___ LISTED RECORDS
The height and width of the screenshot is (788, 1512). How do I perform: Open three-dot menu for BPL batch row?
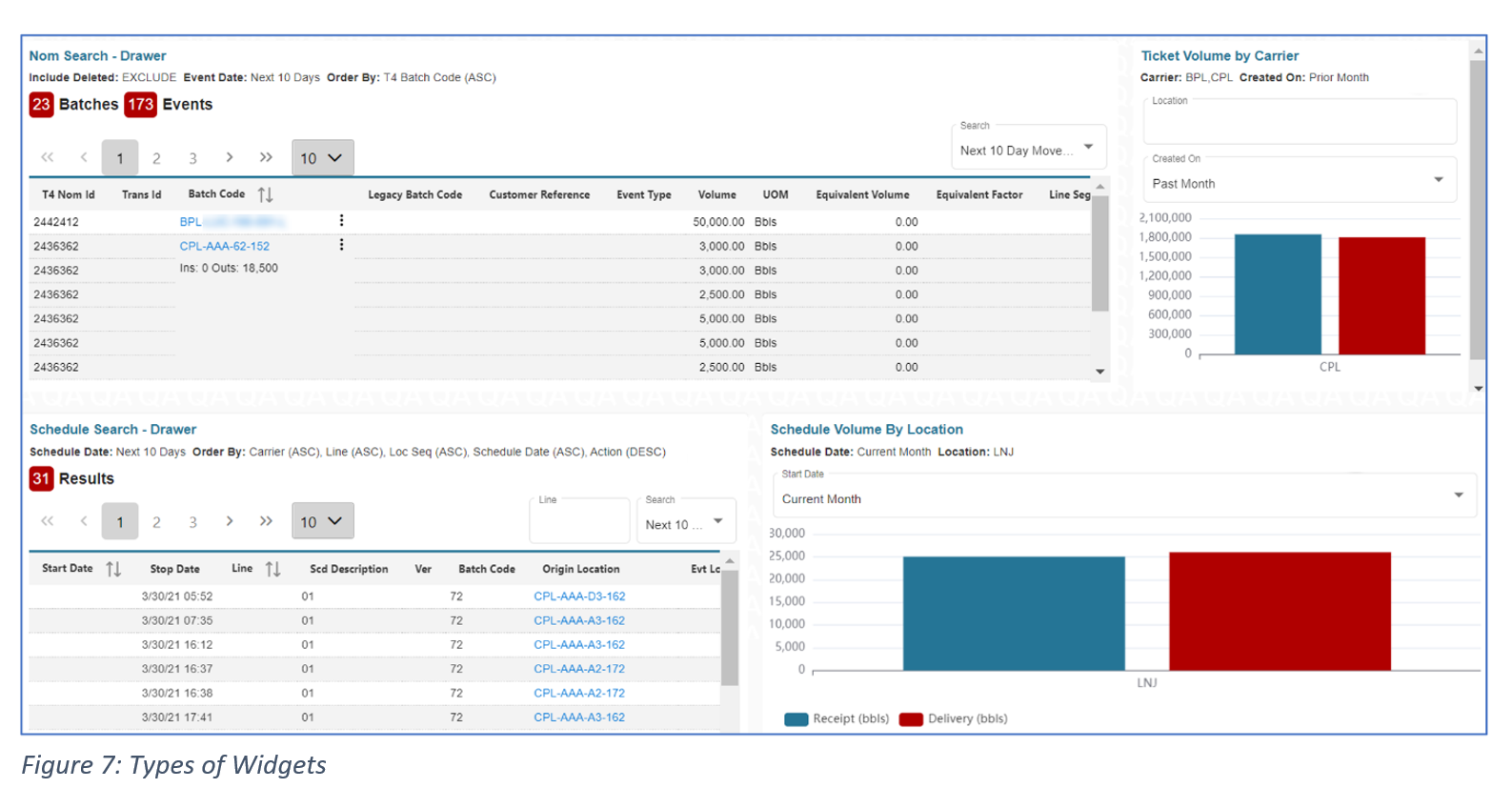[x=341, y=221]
______
___ LISTED RECORDS
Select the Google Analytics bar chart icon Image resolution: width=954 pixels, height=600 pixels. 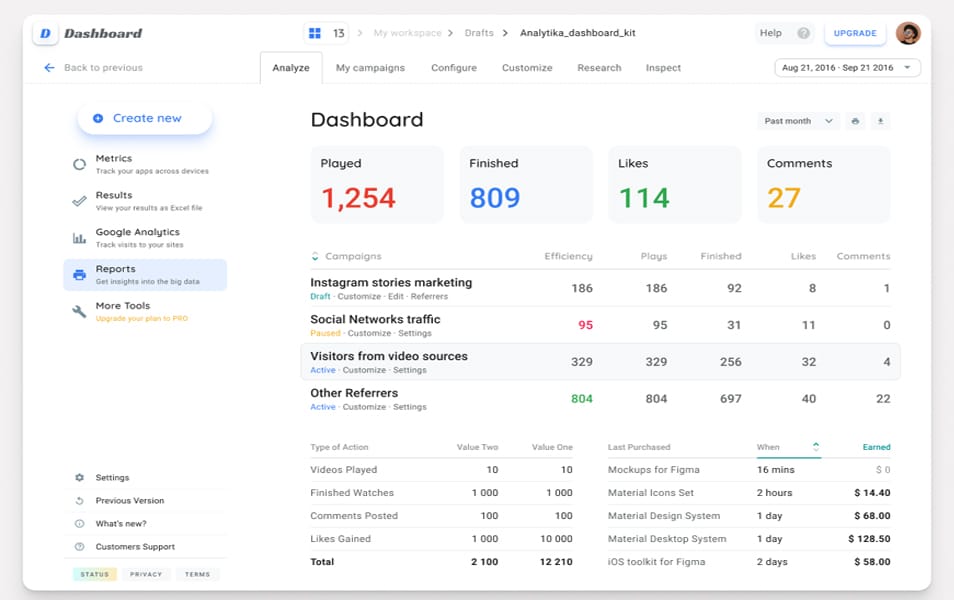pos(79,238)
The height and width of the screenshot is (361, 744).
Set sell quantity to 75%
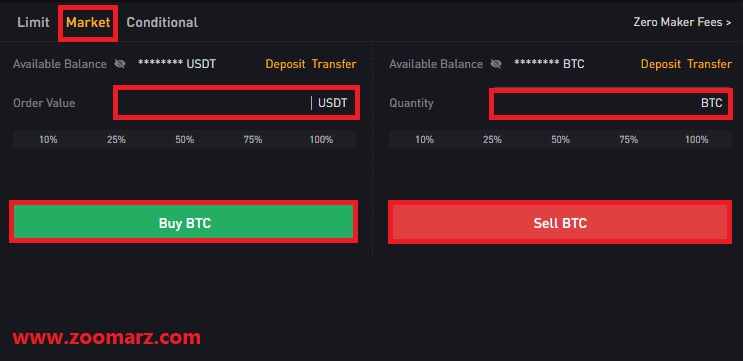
______
___ LISTED RECORDS
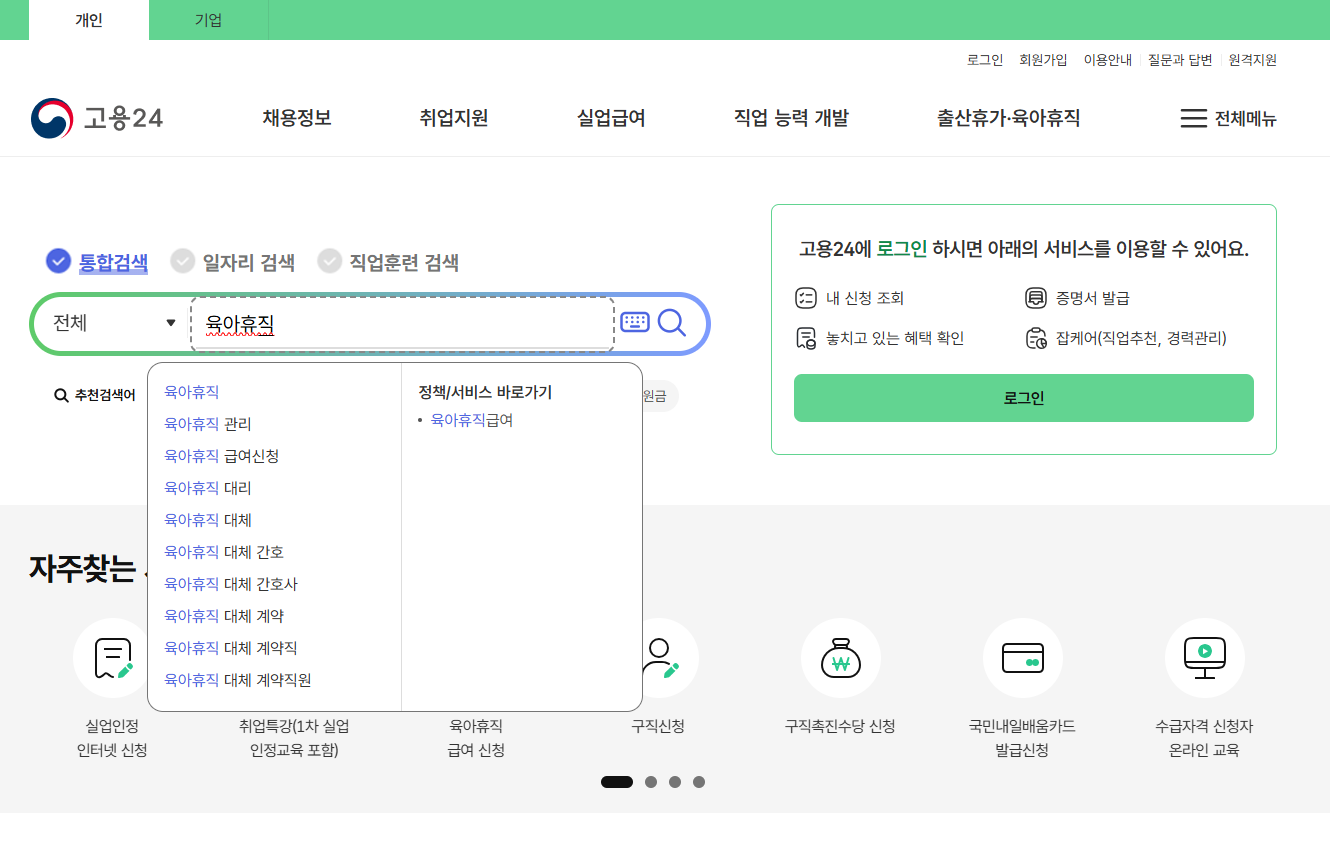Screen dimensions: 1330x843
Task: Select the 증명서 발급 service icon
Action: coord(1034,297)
______
Within the material above, copy exactly the lines from the line that holds "The height and width of the screenshot is (361, 744)." up to and including the line that holds "Set sell quantity to 75%".

The height and width of the screenshot is (361, 744).
Set sell quantity to 75%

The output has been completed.